Start of Records for this exercise

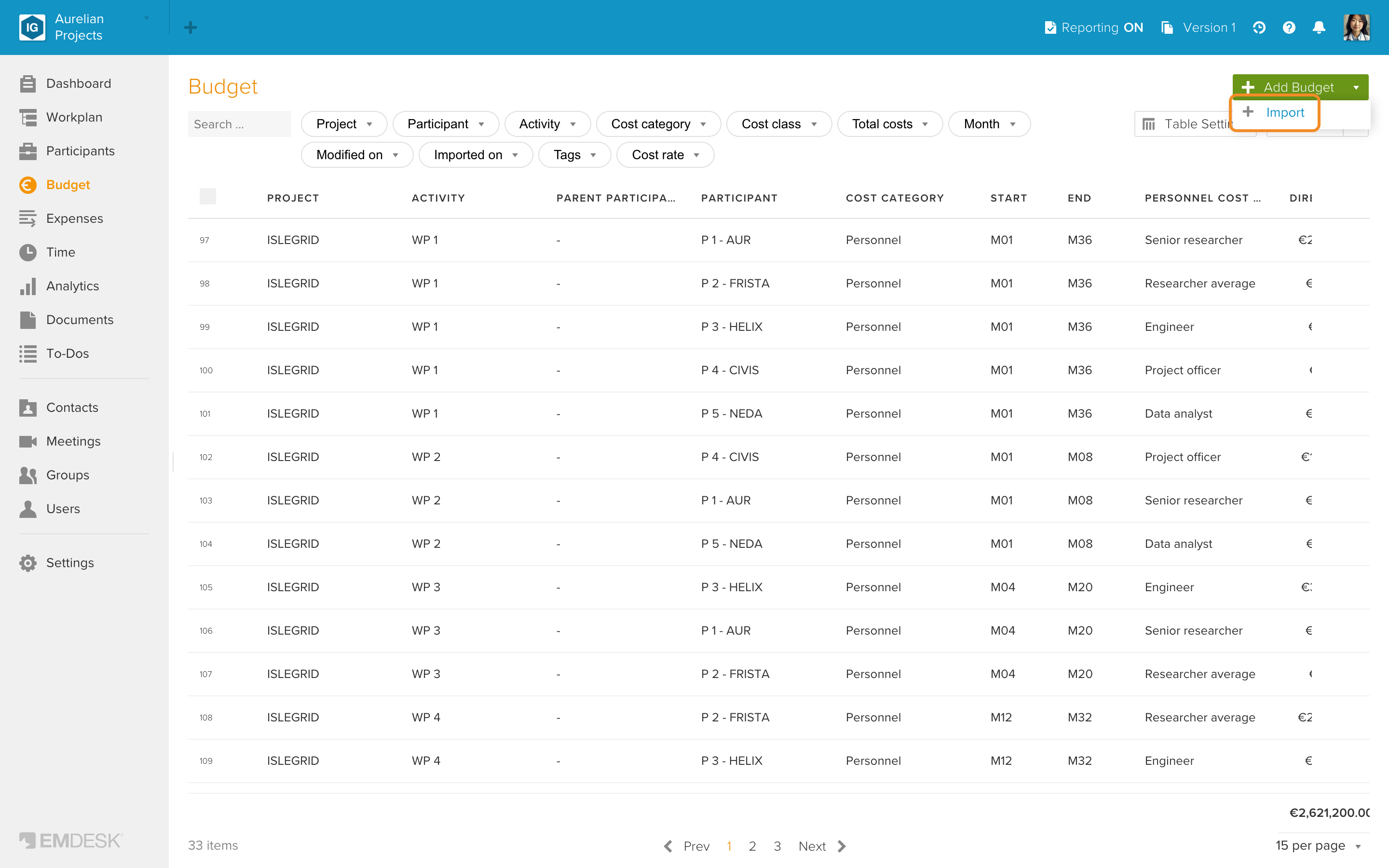Open the Expenses sidebar item

[x=75, y=218]
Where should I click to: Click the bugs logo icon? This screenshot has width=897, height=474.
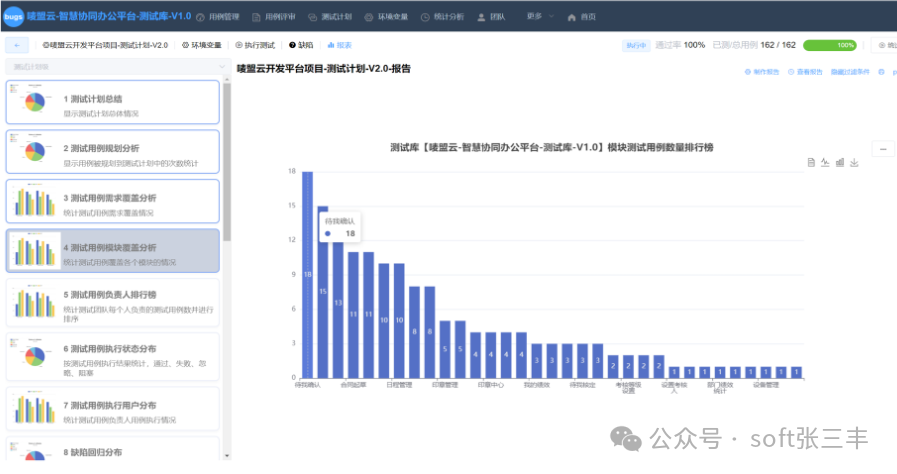[13, 17]
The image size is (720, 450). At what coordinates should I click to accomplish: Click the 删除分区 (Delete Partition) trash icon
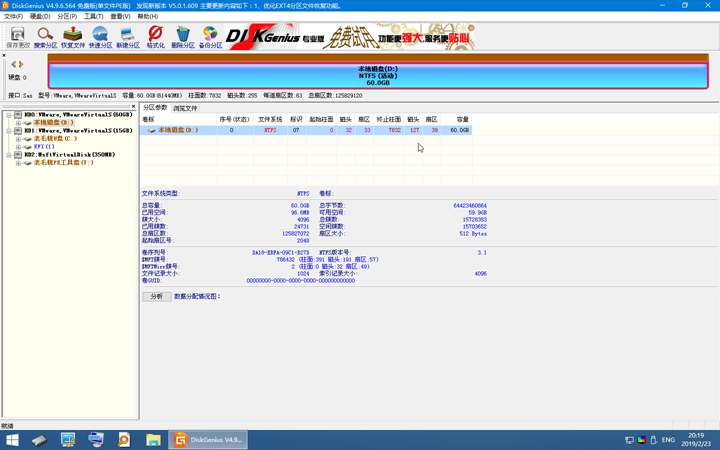pyautogui.click(x=183, y=37)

End of Records for this exercise

Write out again, word for word, the lines from the one holding "Where should I" through the final line of the listing, including both ends but no pictures.

- Task solution
Where should I click to: Click the bugs logo icon? This screenshot has width=897, height=474.
[13, 17]
The image size is (720, 450). At what coordinates should I click to accomplish: Click the 删除分区 (Delete Partition) trash icon
pyautogui.click(x=183, y=37)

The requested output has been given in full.